The anti-death penalty movement is resurrecting the worn out talking point that executing people who murder innocent men, women, and children is too expensive. They say new studies show that government is raising taxes in order to kill the people who murder America's children, wives, and fathers. We get it. We've heard this argument before. Organizations like the Death Penalty Information Center are retooling the same quotes we reread every time there is a movement to end the death penalty.
A prison warden, and a governor or two tell us that the cost benefit analysis is bad. Their position is that it is cheaper to allow ruthless murderers to die of old age in prison. But most Americans want them to die sooner.
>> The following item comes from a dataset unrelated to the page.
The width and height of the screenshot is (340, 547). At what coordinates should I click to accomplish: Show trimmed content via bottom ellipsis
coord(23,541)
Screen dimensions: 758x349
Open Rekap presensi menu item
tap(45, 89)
When you drill down to the reason we want a cold-blooded murderer dead, it's simple to understand. We want justice. Death penalty reformers call it vengeance. They attack proponents of the death penalty as barbarians with a blood lust. But our desire to execute that person who has killed our friends, or our neighbors is something more elegant than barbaric. Intuitively, we understand that justice separates us from a society living in chaos. James Wilson wrote a book he titled, The Moral Sense, where he concludes that most of us are hardwired in a way that arms us with an innate sense of justice. We are sympathetic and even angered when our neighbor is mistreated. It is that moral sense that most of the time secures our position at the top of the food chain. Reformers sometimes attempt to shame the relatives of victims who have lost family to murders so brutal that we can't find equivalent conduct even in the most primitive parts of the animal kingdom. Arguments about the possibilities of rehabilitation, the ugliness of revenge, the waste of money, and the risk of mistake, sound hollow to a mother who has had her child murdered and decapitated by a repeat sex offender.
When that mother is asked whether she wants her child's killer executed in a system that clearly is imperfect, most all of us would agree that she has the unequivocal right to say, yes.
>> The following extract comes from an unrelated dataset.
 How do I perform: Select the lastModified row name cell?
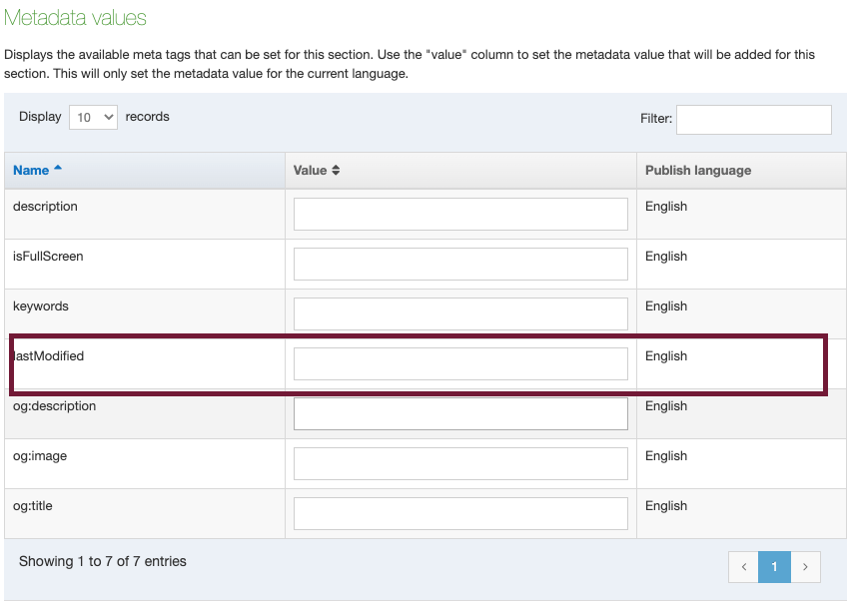pyautogui.click(x=145, y=363)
If Wilson is right, that directive for all of us to treat others as we want to be treated was written on our hearts long before the words were ever spoken at the Sermon on the Mount.
There are a couple of ways to analyze what is happening with a movie audience when a character like ... Charles Bronson, or Clint Eastwood interrupts the life of one of those barely human characters who's wiring has short circuited. When the audience applauds with approval, we might be fearful that our civilized world has become dysfunctional. But it is more likely that what we are hearing is an expression of that innate sense of justice that Wilson identifies.
Attempts by reformers to improve a flawed death penalty system by encouraging reflection and more safeguards is something we should appreciate. However, it sometimes shows a lack of understanding about our sense of justice when they argue that killing an incorrigible sociopath who has killed our friend or neighbor is "just too expensive."